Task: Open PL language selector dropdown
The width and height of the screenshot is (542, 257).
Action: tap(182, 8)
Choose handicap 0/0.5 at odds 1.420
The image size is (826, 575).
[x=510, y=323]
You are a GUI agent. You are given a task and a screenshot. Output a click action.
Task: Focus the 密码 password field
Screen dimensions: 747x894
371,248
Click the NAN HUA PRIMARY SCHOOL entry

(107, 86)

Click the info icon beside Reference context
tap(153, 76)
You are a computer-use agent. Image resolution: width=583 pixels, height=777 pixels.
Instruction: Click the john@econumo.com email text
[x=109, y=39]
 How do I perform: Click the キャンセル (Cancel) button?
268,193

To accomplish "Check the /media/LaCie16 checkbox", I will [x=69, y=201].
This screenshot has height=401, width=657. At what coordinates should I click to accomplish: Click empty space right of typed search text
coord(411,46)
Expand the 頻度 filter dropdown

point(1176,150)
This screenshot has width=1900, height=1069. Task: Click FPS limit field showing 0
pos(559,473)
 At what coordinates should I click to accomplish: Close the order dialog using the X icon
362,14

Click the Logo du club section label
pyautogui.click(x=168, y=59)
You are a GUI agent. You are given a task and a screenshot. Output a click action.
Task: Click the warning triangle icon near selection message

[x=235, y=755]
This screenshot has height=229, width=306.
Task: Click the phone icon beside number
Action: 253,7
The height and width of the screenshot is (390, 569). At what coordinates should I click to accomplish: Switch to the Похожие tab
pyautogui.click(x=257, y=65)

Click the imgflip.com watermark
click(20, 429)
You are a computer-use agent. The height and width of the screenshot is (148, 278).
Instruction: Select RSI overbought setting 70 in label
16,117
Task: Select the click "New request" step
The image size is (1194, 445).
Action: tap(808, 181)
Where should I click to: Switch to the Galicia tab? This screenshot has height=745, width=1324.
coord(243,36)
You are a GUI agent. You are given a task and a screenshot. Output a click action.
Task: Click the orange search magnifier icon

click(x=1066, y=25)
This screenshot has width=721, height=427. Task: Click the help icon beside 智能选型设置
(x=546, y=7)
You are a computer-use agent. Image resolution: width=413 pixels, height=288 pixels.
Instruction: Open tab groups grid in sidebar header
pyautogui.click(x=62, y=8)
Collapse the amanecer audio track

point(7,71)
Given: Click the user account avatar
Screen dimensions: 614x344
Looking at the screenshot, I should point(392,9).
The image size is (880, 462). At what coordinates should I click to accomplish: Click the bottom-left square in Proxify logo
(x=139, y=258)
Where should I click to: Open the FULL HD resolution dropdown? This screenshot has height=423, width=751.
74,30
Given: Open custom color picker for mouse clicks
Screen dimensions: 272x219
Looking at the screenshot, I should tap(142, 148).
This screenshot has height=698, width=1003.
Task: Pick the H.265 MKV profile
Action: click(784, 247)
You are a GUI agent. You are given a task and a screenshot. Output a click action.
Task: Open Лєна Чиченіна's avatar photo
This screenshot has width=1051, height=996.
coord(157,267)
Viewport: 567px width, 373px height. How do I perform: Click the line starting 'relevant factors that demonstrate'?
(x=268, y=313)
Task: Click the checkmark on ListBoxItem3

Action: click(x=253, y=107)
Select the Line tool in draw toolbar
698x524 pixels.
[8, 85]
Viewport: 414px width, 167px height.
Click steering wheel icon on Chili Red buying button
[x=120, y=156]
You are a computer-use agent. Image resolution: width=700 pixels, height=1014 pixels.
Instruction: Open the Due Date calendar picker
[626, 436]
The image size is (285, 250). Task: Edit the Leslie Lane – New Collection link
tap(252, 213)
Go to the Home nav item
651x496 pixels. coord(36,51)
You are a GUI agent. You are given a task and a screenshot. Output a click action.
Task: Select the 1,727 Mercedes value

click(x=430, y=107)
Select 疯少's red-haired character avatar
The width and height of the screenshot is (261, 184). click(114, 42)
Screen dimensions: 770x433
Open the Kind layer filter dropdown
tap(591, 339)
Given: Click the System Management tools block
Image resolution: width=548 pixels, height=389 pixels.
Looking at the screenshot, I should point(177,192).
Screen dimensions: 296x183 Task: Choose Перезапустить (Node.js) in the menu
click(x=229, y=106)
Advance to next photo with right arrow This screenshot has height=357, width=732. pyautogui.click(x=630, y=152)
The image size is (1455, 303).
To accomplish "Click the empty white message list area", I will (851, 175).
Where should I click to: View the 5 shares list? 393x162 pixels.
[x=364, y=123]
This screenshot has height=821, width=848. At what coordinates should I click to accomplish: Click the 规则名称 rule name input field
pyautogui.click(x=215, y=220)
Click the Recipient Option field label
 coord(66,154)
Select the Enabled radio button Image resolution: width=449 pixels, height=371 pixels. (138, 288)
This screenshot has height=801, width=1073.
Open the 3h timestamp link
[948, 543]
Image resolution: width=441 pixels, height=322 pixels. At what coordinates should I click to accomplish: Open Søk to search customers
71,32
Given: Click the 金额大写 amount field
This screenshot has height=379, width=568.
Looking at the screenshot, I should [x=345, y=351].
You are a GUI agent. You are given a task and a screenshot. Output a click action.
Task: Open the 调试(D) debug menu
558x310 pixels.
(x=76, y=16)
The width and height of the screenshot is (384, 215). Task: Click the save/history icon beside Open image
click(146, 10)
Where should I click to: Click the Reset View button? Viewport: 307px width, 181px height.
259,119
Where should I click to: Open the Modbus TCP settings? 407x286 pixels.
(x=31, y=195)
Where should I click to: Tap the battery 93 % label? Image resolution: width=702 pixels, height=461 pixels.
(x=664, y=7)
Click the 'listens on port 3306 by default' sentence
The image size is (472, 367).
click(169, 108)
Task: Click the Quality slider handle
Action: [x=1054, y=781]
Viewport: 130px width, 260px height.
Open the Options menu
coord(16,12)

WORK ORDER –
Print the records once more, exactly as they were given.

EXERCISE OUTPUT –
Task: Open PL language selector dropdown
The width and height of the screenshot is (542, 257).
Action: tap(182, 8)
Choose handicap 0/0.5 at odds 1.420
The image size is (826, 575).
[x=510, y=323]
You are a GUI agent. You are given a task and a screenshot. Output a click action.
Task: Focus the 密码 password field
Screen dimensions: 747x894
371,248
Click the NAN HUA PRIMARY SCHOOL entry

(107, 86)

Click the info icon beside Reference context
tap(153, 76)
You are a computer-use agent. Image resolution: width=583 pixels, height=777 pixels.
Instruction: Click the john@econumo.com email text
[x=109, y=39]
 How do I perform: Click the キャンセル (Cancel) button?
268,193

To accomplish "Check the /media/LaCie16 checkbox", I will [x=69, y=201].
This screenshot has height=401, width=657. At what coordinates should I click to accomplish: Click empty space right of typed search text
coord(411,46)
Expand the 頻度 filter dropdown

point(1176,150)
This screenshot has width=1900, height=1069. Task: Click FPS limit field showing 0
pos(559,473)
 At what coordinates should I click to accomplish: Close the order dialog using the X icon
362,14

Click the Logo du club section label
pyautogui.click(x=168, y=59)
You are a GUI agent. You are given a task and a screenshot. Output a click action.
Task: Click the warning triangle icon near selection message

[x=235, y=755]
This screenshot has height=229, width=306.
Task: Click the phone icon beside number
Action: 253,7
The height and width of the screenshot is (390, 569). At what coordinates should I click to accomplish: Switch to the Похожие tab
pyautogui.click(x=257, y=65)

Click the imgflip.com watermark
click(20, 429)
You are a computer-use agent. The height and width of the screenshot is (148, 278).
Instruction: Select RSI overbought setting 70 in label
16,117
Task: Select the click "New request" step
The image size is (1194, 445).
Action: tap(808, 181)
Where should I click to: Switch to the Galicia tab? This screenshot has height=745, width=1324.
coord(243,36)
You are a GUI agent. You are given a task and a screenshot. Output a click action.
Task: Click the orange search magnifier icon

click(x=1066, y=25)
This screenshot has width=721, height=427. Task: Click the help icon beside 智能选型设置
(x=546, y=7)
You are a computer-use agent. Image resolution: width=413 pixels, height=288 pixels.
Instruction: Open tab groups grid in sidebar header
pyautogui.click(x=62, y=8)
Collapse the amanecer audio track

point(7,71)
Given: Click the user account avatar
Screen dimensions: 614x344
Looking at the screenshot, I should point(392,9).
The image size is (880, 462). At what coordinates should I click to accomplish: Click the bottom-left square in Proxify logo
(x=139, y=258)
Where should I click to: Open the FULL HD resolution dropdown? This screenshot has height=423, width=751.
74,30
Given: Open custom color picker for mouse clicks
Screen dimensions: 272x219
Looking at the screenshot, I should tap(142, 148).
This screenshot has height=698, width=1003.
Task: Pick the H.265 MKV profile
Action: click(784, 247)
You are a GUI agent. You are given a task and a screenshot. Output a click action.
Task: Open Лєна Чиченіна's avatar photo
This screenshot has width=1051, height=996.
coord(157,267)
Viewport: 567px width, 373px height. How do I perform: Click the line starting 'relevant factors that demonstrate'?
(x=268, y=313)
Task: Click the checkmark on ListBoxItem3

Action: click(x=253, y=107)
Select the Line tool in draw toolbar
698x524 pixels.
[8, 85]
Viewport: 414px width, 167px height.
Click steering wheel icon on Chili Red buying button
[x=120, y=156]
You are a computer-use agent. Image resolution: width=700 pixels, height=1014 pixels.
Instruction: Open the Due Date calendar picker
[626, 436]
The image size is (285, 250). Task: Edit the Leslie Lane – New Collection link
tap(252, 213)
Go to the Home nav item
651x496 pixels. coord(36,51)
You are a GUI agent. You are given a task and a screenshot. Output a click action.
Task: Select the 1,727 Mercedes value

click(x=430, y=107)
Select 疯少's red-haired character avatar
The width and height of the screenshot is (261, 184). click(114, 42)
Screen dimensions: 770x433
Open the Kind layer filter dropdown
tap(591, 339)
Given: Click the System Management tools block
Image resolution: width=548 pixels, height=389 pixels.
Looking at the screenshot, I should point(177,192).
Screen dimensions: 296x183 Task: Choose Перезапустить (Node.js) in the menu
click(x=229, y=106)
Advance to next photo with right arrow This screenshot has height=357, width=732. pyautogui.click(x=630, y=152)
The image size is (1455, 303).
To accomplish "Click the empty white message list area", I will (851, 175).
Where should I click to: View the 5 shares list? 393x162 pixels.
[x=364, y=123]
This screenshot has height=821, width=848. At what coordinates should I click to accomplish: Click the 规则名称 rule name input field
pyautogui.click(x=215, y=220)
Click the Recipient Option field label
 coord(66,154)
Select the Enabled radio button Image resolution: width=449 pixels, height=371 pixels. (138, 288)
This screenshot has height=801, width=1073.
Open the 3h timestamp link
[948, 543]
Image resolution: width=441 pixels, height=322 pixels. At what coordinates should I click to accomplish: Open Søk to search customers
71,32
Given: Click the 金额大写 amount field
This screenshot has height=379, width=568.
Looking at the screenshot, I should [x=345, y=351].
You are a GUI agent. You are given a task and a screenshot. Output a click action.
Task: Open the 调试(D) debug menu
558x310 pixels.
(x=76, y=16)
The width and height of the screenshot is (384, 215). Task: Click the save/history icon beside Open image
click(146, 10)
Where should I click to: Click the Reset View button? Viewport: 307px width, 181px height.
259,119
Where should I click to: Open the Modbus TCP settings? 407x286 pixels.
(x=31, y=195)
Where should I click to: Tap the battery 93 % label? Image resolution: width=702 pixels, height=461 pixels.
(x=664, y=7)
Click the 'listens on port 3306 by default' sentence
The image size is (472, 367).
click(169, 108)
Task: Click the Quality slider handle
Action: [x=1054, y=781]
Viewport: 130px width, 260px height.
Open the Options menu
coord(16,12)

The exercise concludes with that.